** Task to carry out **
Copy every line of the listing exactly.

** Given data **
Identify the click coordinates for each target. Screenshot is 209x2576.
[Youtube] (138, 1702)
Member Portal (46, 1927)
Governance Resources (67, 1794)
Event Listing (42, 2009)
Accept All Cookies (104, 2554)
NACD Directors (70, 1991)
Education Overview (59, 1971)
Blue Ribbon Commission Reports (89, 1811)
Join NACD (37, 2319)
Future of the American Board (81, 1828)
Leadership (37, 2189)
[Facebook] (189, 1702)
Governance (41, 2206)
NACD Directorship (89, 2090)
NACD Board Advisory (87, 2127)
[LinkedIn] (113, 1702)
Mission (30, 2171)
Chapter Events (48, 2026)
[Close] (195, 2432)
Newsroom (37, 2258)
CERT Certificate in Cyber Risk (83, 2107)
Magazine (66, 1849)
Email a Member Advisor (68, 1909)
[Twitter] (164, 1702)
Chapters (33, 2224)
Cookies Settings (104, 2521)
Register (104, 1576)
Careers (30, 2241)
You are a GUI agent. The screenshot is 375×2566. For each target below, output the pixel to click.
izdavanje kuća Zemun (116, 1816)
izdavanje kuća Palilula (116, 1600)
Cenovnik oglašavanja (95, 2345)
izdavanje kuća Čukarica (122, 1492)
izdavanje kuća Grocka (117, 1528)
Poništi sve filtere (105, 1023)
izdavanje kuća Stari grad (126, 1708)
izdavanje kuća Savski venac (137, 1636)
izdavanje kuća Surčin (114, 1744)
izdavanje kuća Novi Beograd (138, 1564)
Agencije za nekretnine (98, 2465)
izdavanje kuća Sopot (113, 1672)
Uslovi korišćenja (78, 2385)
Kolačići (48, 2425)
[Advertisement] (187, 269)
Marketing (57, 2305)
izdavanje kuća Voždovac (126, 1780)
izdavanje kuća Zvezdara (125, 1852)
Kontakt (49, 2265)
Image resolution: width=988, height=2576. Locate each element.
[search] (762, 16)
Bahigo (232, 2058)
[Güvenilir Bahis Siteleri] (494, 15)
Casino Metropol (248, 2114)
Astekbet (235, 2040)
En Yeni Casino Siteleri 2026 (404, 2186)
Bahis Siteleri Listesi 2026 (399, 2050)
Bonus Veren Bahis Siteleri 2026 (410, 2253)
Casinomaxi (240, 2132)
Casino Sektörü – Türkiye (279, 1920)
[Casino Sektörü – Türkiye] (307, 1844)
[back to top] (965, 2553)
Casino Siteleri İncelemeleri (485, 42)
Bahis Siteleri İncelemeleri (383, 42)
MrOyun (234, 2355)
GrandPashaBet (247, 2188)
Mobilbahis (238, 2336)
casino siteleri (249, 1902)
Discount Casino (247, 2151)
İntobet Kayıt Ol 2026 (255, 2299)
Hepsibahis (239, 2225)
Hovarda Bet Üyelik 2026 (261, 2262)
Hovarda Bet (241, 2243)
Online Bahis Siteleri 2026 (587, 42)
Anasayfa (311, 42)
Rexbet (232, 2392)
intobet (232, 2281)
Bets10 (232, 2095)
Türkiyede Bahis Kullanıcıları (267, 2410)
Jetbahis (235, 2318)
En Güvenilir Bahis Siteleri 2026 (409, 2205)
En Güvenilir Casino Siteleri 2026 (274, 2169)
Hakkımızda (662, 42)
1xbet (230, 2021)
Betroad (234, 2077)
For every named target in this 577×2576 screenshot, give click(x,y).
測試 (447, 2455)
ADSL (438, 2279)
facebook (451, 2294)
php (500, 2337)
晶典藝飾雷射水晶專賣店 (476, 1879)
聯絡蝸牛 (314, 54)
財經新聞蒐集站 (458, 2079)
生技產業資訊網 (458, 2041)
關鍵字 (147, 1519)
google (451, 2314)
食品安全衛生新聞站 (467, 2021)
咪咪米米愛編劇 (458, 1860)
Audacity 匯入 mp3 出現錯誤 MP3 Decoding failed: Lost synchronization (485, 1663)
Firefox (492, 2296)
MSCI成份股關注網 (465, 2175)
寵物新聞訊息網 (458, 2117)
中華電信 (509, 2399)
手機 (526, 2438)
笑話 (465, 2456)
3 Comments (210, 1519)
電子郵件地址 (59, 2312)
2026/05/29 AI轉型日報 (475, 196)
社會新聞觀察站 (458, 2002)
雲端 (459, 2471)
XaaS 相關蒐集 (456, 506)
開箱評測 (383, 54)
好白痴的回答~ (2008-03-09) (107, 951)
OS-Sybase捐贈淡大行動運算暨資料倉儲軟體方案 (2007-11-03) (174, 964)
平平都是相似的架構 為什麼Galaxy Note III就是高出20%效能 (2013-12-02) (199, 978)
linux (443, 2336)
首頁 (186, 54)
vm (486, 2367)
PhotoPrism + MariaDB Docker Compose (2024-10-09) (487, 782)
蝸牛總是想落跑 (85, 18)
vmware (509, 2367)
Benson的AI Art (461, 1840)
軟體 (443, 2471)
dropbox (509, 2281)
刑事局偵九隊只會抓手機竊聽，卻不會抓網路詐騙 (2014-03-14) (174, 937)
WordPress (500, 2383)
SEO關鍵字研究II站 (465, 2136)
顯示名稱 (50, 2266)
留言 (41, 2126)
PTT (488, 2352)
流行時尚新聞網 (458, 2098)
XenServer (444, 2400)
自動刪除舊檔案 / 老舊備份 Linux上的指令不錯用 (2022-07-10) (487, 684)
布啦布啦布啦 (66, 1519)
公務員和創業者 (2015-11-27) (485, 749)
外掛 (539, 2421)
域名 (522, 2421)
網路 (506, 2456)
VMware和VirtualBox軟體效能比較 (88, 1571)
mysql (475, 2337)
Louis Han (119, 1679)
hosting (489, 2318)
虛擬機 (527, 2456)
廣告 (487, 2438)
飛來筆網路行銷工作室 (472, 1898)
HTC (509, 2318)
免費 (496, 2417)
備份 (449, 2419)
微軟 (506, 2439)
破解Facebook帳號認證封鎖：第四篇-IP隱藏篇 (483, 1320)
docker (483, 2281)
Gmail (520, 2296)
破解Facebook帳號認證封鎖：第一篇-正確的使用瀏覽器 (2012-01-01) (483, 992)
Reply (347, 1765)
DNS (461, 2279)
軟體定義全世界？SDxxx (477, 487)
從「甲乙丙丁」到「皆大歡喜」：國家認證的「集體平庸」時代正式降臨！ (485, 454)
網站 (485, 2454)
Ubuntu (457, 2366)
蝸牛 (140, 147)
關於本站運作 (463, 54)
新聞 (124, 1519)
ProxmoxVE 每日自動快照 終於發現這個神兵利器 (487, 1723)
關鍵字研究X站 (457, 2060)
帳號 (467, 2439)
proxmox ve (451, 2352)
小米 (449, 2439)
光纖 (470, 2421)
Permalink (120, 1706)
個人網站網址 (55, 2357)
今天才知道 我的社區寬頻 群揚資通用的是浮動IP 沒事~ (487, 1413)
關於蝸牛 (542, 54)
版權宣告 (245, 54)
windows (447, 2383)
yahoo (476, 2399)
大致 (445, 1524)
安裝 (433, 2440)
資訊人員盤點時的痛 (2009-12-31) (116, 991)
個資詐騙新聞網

** Task solution **
Identify the click coordinates for each target. Screenshot is 209x2576.
[Youtube] (138, 1702)
Member Portal (46, 1927)
Governance Resources (67, 1794)
Event Listing (42, 2009)
Accept All Cookies (104, 2554)
NACD Directors (70, 1991)
Education Overview (59, 1971)
Blue Ribbon Commission Reports (89, 1811)
Join NACD (37, 2319)
Future of the American Board (81, 1828)
Leadership (37, 2189)
[Facebook] (189, 1702)
Governance (41, 2206)
NACD Directorship (89, 2090)
NACD Board Advisory (87, 2127)
[LinkedIn] (113, 1702)
Mission (30, 2171)
Chapter Events (48, 2026)
[Close] (195, 2432)
Newsroom (37, 2258)
CERT Certificate in Cyber Risk (83, 2107)
Magazine (66, 1849)
Email a Member Advisor (68, 1909)
[Twitter] (164, 1702)
Chapters (33, 2224)
Cookies Settings (104, 2521)
Register (104, 1576)
Careers (30, 2241)
You are a GUI agent. The screenshot is 375×2566. For each target below, output the pixel to click.
izdavanje kuća Zemun (116, 1816)
izdavanje kuća Palilula (116, 1600)
Cenovnik oglašavanja (95, 2345)
izdavanje kuća Čukarica (122, 1492)
izdavanje kuća Grocka (117, 1528)
Poništi sve filtere (105, 1023)
izdavanje kuća Stari grad (126, 1708)
izdavanje kuća Savski venac (137, 1636)
izdavanje kuća Surčin (114, 1744)
izdavanje kuća Novi Beograd (138, 1564)
Agencije za nekretnine (98, 2465)
izdavanje kuća Sopot (113, 1672)
Uslovi korišćenja (78, 2385)
Kolačići (48, 2425)
[Advertisement] (187, 269)
Marketing (57, 2305)
izdavanje kuća Voždovac (126, 1780)
izdavanje kuća Zvezdara (125, 1852)
Kontakt (49, 2265)
Image resolution: width=988, height=2576. Locate each element.
[search] (762, 16)
Bahigo (232, 2058)
[Güvenilir Bahis Siteleri] (494, 15)
Casino Metropol (248, 2114)
Astekbet (235, 2040)
En Yeni Casino Siteleri 2026 (404, 2186)
Bahis Siteleri Listesi 2026 (399, 2050)
Bonus Veren Bahis Siteleri 2026 (410, 2253)
Casinomaxi (240, 2132)
Casino Sektörü – Türkiye (279, 1920)
[Casino Sektörü – Türkiye] (307, 1844)
[back to top] (965, 2553)
Casino Siteleri İncelemeleri (485, 42)
Bahis Siteleri İncelemeleri (383, 42)
MrOyun (234, 2355)
GrandPashaBet (247, 2188)
Mobilbahis (238, 2336)
casino siteleri (249, 1902)
Discount Casino (247, 2151)
İntobet Kayıt Ol 2026 (255, 2299)
Hepsibahis (239, 2225)
Hovarda Bet Üyelik 2026 (261, 2262)
Hovarda Bet (241, 2243)
Online Bahis Siteleri 2026 (587, 42)
Anasayfa (311, 42)
Rexbet (232, 2392)
intobet (232, 2281)
Bets10 (232, 2095)
Türkiyede Bahis Kullanıcıları (267, 2410)
Jetbahis (235, 2318)
En Güvenilir Bahis Siteleri 2026 (409, 2205)
En Güvenilir Casino Siteleri 2026 (274, 2169)
Hakkımızda (662, 42)
1xbet (230, 2021)
Betroad (234, 2077)
For every named target in this 577×2576 screenshot, give click(x,y).
測試 (447, 2455)
ADSL (438, 2279)
facebook (451, 2294)
php (500, 2337)
晶典藝飾雷射水晶專賣店 (476, 1879)
聯絡蝸牛 (314, 54)
財經新聞蒐集站 (458, 2079)
生技產業資訊網 (458, 2041)
關鍵字 (147, 1519)
google (451, 2314)
食品安全衛生新聞站 (467, 2021)
咪咪米米愛編劇 (458, 1860)
Audacity 匯入 mp3 出現錯誤 MP3 Decoding failed: Lost synchronization (485, 1663)
Firefox (492, 2296)
MSCI成份股關注網 (465, 2175)
寵物新聞訊息網 (458, 2117)
中華電信 (509, 2399)
手機 (526, 2438)
笑話 (465, 2456)
3 Comments (210, 1519)
電子郵件地址 (59, 2312)
2026/05/29 AI轉型日報 (475, 196)
社會新聞觀察站 (458, 2002)
雲端 (459, 2471)
XaaS 相關蒐集 (456, 506)
開箱評測 (383, 54)
好白痴的回答~ (2008-03-09) (107, 951)
OS-Sybase捐贈淡大行動運算暨資料倉儲軟體方案 (2007-11-03) (174, 964)
平平都是相似的架構 為什麼Galaxy Note III就是高出20%效能 (2013-12-02) (199, 978)
linux (443, 2336)
首頁 (186, 54)
vm (486, 2367)
PhotoPrism + MariaDB Docker Compose (2024-10-09) (487, 782)
蝸牛總是想落跑 (85, 18)
vmware (509, 2367)
Benson的AI Art (461, 1840)
軟體 (443, 2471)
dropbox (509, 2281)
刑事局偵九隊只會抓手機竊聽，卻不會抓網路詐騙 (2014-03-14) (174, 937)
WordPress (500, 2383)
SEO關鍵字研究II站 (465, 2136)
顯示名稱 (50, 2266)
留言 (41, 2126)
PTT (488, 2352)
流行時尚新聞網 (458, 2098)
XenServer (444, 2400)
自動刪除舊檔案 / 老舊備份 Linux上的指令不錯用 (2022-07-10) (487, 684)
布啦布啦布啦 (66, 1519)
公務員和創業者 (2015-11-27) (485, 749)
外掛 (539, 2421)
域名 (522, 2421)
網路 (506, 2456)
VMware和VirtualBox軟體效能比較 (88, 1571)
mysql (475, 2337)
Louis Han (119, 1679)
hosting (489, 2318)
虛擬機 (527, 2456)
廣告 (487, 2438)
飛來筆網路行銷工作室 (472, 1898)
HTC (509, 2318)
免費 (496, 2417)
備份 (449, 2419)
微軟 (506, 2439)
破解Facebook帳號認證封鎖：第四篇-IP隱藏篇 (483, 1320)
docker (483, 2281)
Gmail (520, 2296)
破解Facebook帳號認證封鎖：第一篇-正確的使用瀏覽器 (2012-01-01) (483, 992)
Reply (347, 1765)
DNS (461, 2279)
軟體定義全世界？SDxxx (477, 487)
從「甲乙丙丁」到「皆大歡喜」：國家認證的「集體平庸」時代正式降臨！ (485, 454)
網站 (485, 2454)
Ubuntu (457, 2366)
蝸牛 (140, 147)
關於本站運作 (463, 54)
新聞 (124, 1519)
ProxmoxVE 每日自動快照 終於發現這個神兵利器 (487, 1723)
關鍵字研究X站 (457, 2060)
帳號 (467, 2439)
proxmox ve (451, 2352)
小米 (449, 2439)
光纖 (470, 2421)
Permalink (120, 1706)
個人網站網址 (55, 2357)
今天才知道 我的社區寬頻 群揚資通用的是浮動IP 沒事~ (487, 1413)
關於蝸牛 (542, 54)
版權宣告 (245, 54)
windows (447, 2383)
yahoo (476, 2399)
大致 (445, 1524)
安裝 (433, 2440)
資訊人員盤點時的痛 (2009-12-31) (116, 991)
個資詐騙新聞網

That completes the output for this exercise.